From the first line to the last, restate the data word for word.
[Opening Supplied records section]
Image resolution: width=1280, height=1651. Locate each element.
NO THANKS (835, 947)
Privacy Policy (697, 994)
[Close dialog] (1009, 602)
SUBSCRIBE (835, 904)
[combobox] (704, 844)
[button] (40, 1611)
[Closing Supplied records section]
- Finished task -
Image resolution: width=1280, height=1651. Locate each element.
NO THANKS (835, 947)
Privacy Policy (697, 994)
[Close dialog] (1009, 602)
SUBSCRIBE (835, 904)
[combobox] (704, 844)
[button] (40, 1611)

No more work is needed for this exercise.